Over in Winterfell, Game of Thrones’ two most noble hearts, Brienne and Pod, continue standing by in case Sansa falls down a well, or something. Brienne is still convinced that helpless Sansa needs her protection—at this point, an observation true only to someone who hasn’t interacted with Sansa much this season. Apart from Littlefinger, Sansa seems to know whom to trust. Her Spidey senses go off around not only Ramsay and the Boltons, but also Myranda, Ramsay’s twisted lover. The servants of Winterfell are on her side (The North remembers.) And really, if anyone can survive being engaged to a psychopath, it’s Sansa.
She also comes face-to-face with Theon for the first time in years in this episode, giving Reek’s plotline a much-needed boost and vindicating us all for sticking around through every unbearable scene dedicated to the Greyjoy prince’s transformation. (Even Iwan Rheon as Ramsay is acting with new vigor; though I’ve never found him particularly intimidating before, he was terrifying while making Reek kneel for forgiveness in this episode.)
And poor Ramsay: He got the Bolton last name, but it looks like his step-mama is giving birth to a new son, who would supersede Ramsay as heir to the North. Boo-hoo.
Back in Castle Black, Stannis and his army finally embark on their long march toward Winterfell, where they hope to defeat the Boltons, take the North, then march south to King’s Landing. Both Jon and Sansa’s fates now depend on the would-be Baratheon king: Littlefinger is counting on Stannis emerging victorious and leaving Sansa as Wardeness of the North; and Jon needs Stannis’s support to stave off the White Walkers (unless he gets the free folks’ help, which remains to be seen).
Oh, and then Daenerys gets engaged, in a power move to restore peace between her men and the nobles of Meereen.
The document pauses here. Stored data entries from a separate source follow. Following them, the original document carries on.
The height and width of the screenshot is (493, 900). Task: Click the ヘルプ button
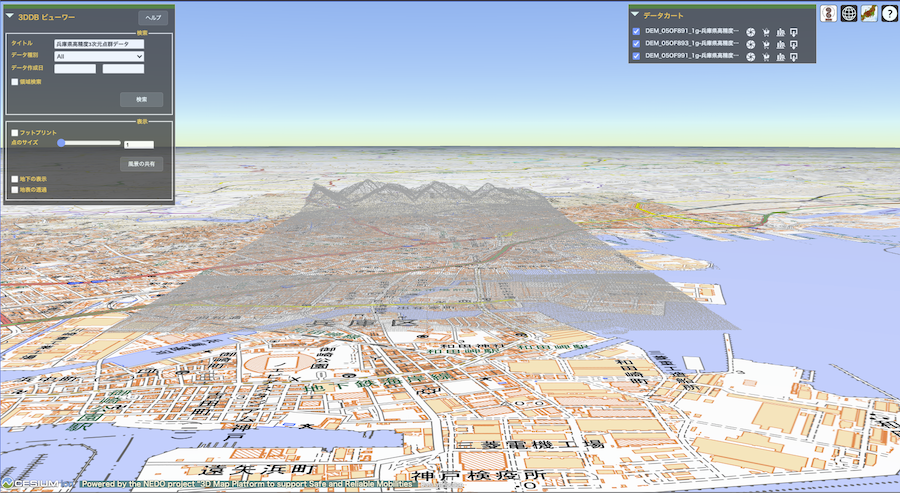click(153, 18)
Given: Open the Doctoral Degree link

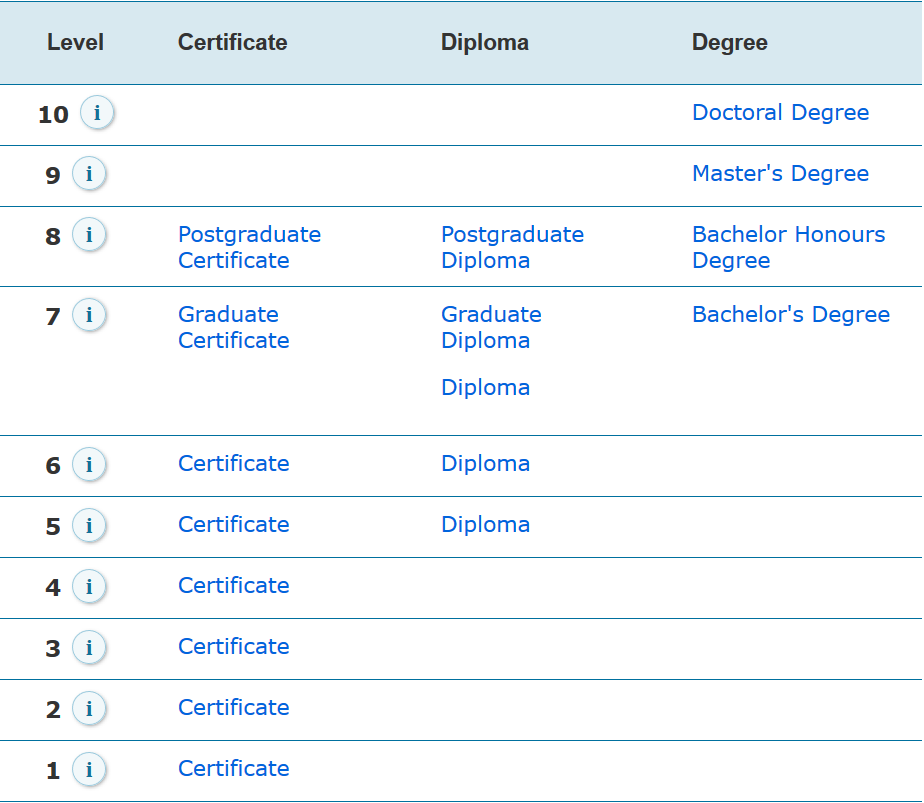Looking at the screenshot, I should [780, 113].
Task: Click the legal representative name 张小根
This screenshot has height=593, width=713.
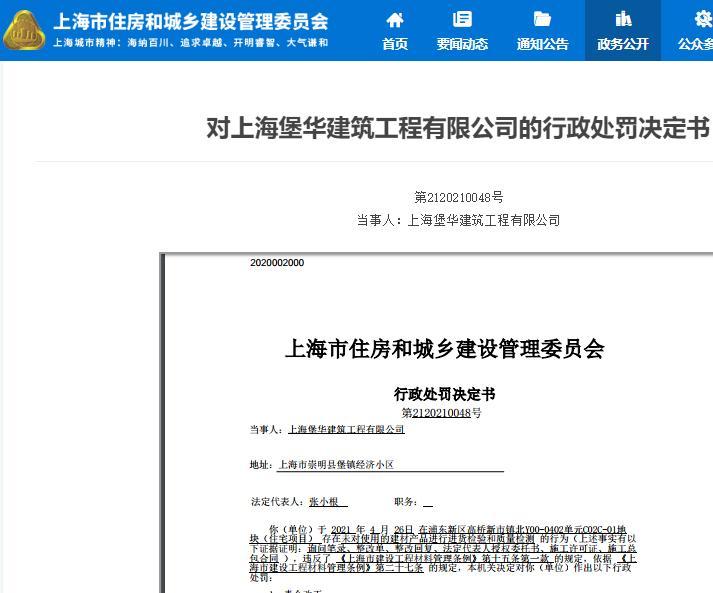Action: [328, 502]
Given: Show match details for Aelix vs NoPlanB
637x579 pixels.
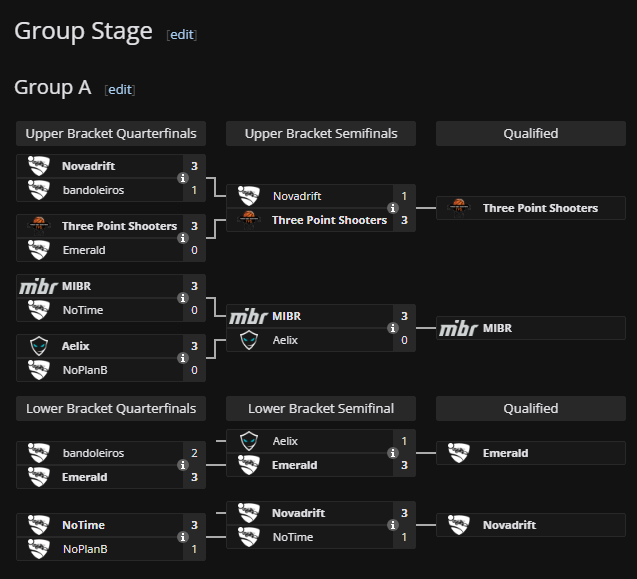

Hide your kids, it's another Game of Thrones wedding. For Dany, this seems like a wise, measured choice—but what will Jorah think?!
If he were a smart man, Jorah would think of retiring to a deserted island where he could live out the rest of his numbered days in peace. As if he didn’t have enough to mope about, the lovelorn knight now has Greyscale, the fatal skin disease that produced the Stone Men, who attacked Jorah’s boat and nearly drowned Tyrion in the ruins of Valyria.
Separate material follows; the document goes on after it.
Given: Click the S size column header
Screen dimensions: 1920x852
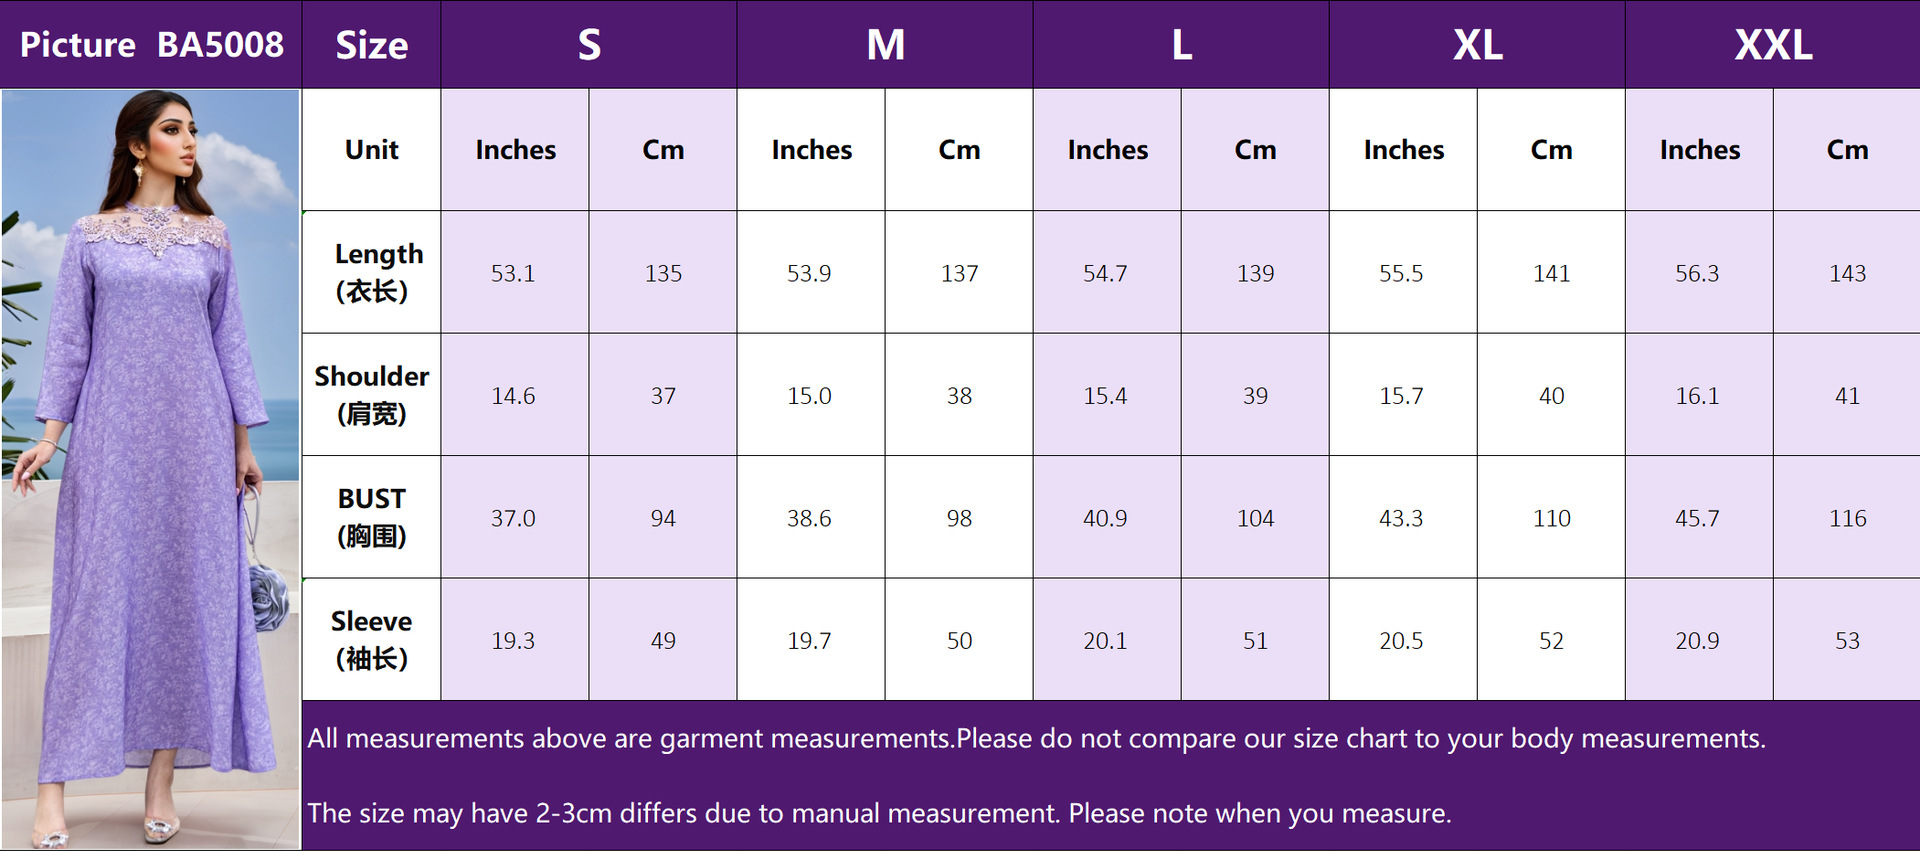Looking at the screenshot, I should [589, 45].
We knew Greyscale was coming soon this season: The show has mentioned the disease and its history several times now, through a Red Priestess Tyrion encounters in Volantis and through conversations between Gilly and Princess Shireen Baratheon, who survived a bout of Greyscale as a baby (an extremely rare feat). But to sentence yet another of Daenerys’s buddies to a grisly death in a drastic departure from the books? That was a surprise.
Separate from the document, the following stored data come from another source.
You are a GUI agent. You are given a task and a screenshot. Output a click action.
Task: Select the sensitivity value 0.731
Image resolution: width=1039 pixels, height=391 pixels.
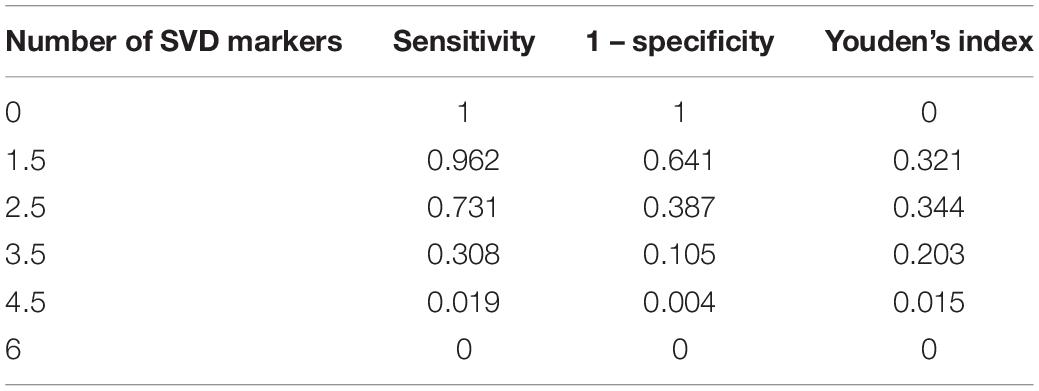pos(463,208)
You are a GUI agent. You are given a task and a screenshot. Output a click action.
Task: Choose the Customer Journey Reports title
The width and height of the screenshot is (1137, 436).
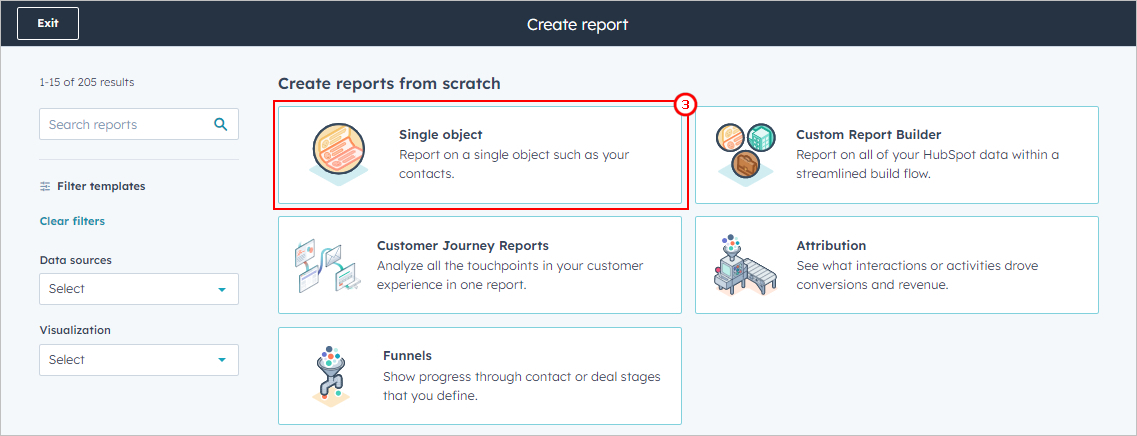[x=463, y=245]
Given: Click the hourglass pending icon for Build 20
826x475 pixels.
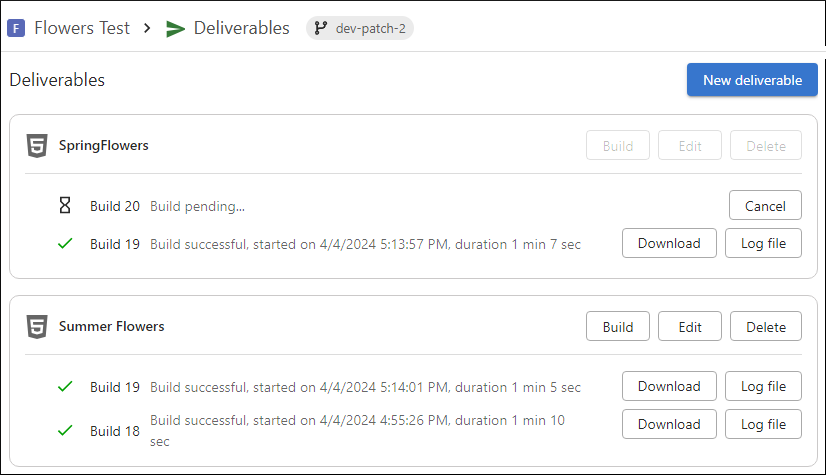Looking at the screenshot, I should 65,205.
Game of Thrones deaths are usually surprises, but fittingly for nothing-left-to-lose Jorah, we’ll see this long, drawn-out death—and how it affects Jorah’s actions—coming a mile away. As many have noted, Greyscale is a bit like real-life leprosy in its social implications; sufferers become outcasts due to a general lack of understanding of the disease. Unlike leprosy, however, Greyscale is almost always fatal: It deteriorates the skin and eventually hardens and kills its victims’ muscles and organs. Jorah, at best, has a handful of years left before the disease kills him, or someone does it for him. What will he do with the time he has left?